Data records:
******

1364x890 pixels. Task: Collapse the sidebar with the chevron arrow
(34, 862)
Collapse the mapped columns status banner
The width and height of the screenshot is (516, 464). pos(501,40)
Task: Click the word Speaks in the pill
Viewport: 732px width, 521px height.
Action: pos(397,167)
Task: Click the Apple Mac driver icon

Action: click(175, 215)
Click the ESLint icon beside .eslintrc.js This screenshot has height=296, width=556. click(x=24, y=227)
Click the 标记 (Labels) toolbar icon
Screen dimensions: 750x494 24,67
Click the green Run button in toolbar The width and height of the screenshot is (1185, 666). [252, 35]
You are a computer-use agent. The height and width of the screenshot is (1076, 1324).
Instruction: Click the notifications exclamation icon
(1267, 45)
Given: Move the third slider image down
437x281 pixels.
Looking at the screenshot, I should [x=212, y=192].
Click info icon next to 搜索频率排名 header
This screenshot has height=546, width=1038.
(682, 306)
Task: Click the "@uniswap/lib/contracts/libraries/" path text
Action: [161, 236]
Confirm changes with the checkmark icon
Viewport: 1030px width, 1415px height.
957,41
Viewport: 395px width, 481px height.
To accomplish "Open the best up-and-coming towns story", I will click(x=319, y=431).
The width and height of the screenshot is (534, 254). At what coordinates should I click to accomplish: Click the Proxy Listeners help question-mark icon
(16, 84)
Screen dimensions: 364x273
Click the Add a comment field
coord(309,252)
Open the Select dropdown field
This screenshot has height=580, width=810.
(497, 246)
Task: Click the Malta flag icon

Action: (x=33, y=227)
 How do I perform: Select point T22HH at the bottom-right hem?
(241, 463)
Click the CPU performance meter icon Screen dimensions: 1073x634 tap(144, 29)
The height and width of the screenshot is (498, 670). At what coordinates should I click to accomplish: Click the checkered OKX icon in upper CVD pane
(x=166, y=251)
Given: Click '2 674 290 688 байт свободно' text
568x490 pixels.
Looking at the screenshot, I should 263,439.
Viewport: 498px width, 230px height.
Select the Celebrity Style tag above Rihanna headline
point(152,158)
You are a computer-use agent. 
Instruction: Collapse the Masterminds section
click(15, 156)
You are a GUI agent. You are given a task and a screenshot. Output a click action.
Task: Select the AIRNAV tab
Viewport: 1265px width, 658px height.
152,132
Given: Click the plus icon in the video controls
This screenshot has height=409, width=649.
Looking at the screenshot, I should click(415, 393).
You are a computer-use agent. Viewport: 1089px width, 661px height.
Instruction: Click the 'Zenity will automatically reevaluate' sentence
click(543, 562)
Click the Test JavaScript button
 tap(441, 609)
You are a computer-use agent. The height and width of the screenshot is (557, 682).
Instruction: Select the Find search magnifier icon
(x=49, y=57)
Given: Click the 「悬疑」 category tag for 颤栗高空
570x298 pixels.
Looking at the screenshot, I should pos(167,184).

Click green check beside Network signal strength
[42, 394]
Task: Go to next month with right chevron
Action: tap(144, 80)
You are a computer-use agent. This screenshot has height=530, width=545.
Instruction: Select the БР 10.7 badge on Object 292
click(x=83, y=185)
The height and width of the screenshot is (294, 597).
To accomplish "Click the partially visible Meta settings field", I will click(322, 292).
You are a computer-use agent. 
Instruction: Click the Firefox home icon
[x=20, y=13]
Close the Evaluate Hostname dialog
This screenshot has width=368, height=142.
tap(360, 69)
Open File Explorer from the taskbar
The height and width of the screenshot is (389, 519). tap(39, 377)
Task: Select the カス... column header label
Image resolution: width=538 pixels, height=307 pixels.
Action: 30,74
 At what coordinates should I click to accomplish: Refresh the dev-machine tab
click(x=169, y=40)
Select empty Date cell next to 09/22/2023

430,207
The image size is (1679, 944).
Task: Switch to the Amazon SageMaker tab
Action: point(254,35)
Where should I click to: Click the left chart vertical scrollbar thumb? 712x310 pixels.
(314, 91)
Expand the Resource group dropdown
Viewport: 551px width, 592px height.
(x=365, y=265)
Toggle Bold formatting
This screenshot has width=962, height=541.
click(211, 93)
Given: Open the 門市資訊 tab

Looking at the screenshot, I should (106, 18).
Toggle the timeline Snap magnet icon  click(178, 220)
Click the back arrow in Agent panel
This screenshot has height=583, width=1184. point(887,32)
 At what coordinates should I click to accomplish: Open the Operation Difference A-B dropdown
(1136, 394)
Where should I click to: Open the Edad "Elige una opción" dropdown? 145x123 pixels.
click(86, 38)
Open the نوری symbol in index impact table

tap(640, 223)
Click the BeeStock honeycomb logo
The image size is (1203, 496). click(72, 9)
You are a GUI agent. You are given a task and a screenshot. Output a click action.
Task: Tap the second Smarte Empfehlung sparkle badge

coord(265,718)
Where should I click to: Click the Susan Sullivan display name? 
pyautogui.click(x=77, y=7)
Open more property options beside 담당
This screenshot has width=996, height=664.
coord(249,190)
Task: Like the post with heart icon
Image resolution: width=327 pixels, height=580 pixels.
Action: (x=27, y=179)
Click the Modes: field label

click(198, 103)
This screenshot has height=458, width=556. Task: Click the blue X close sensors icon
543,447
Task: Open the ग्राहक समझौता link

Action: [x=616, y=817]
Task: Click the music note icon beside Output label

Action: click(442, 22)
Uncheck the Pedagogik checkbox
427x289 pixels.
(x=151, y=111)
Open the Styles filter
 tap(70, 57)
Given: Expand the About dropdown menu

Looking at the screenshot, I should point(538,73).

******

What this task involves: Copy the material above word for word, starting at its first line and ending at the line that contains "Click the green".

Task output:
1364x890 pixels. Task: Collapse the sidebar with the chevron arrow
(34, 862)
Collapse the mapped columns status banner
The width and height of the screenshot is (516, 464). pos(501,40)
Task: Click the word Speaks in the pill
Viewport: 732px width, 521px height.
Action: pos(397,167)
Task: Click the Apple Mac driver icon

Action: click(175, 215)
Click the ESLint icon beside .eslintrc.js This screenshot has height=296, width=556. click(x=24, y=227)
Click the 标记 (Labels) toolbar icon
Screen dimensions: 750x494 24,67
Click the green Run button in toolbar The width and height of the screenshot is (1185, 666). [252, 35]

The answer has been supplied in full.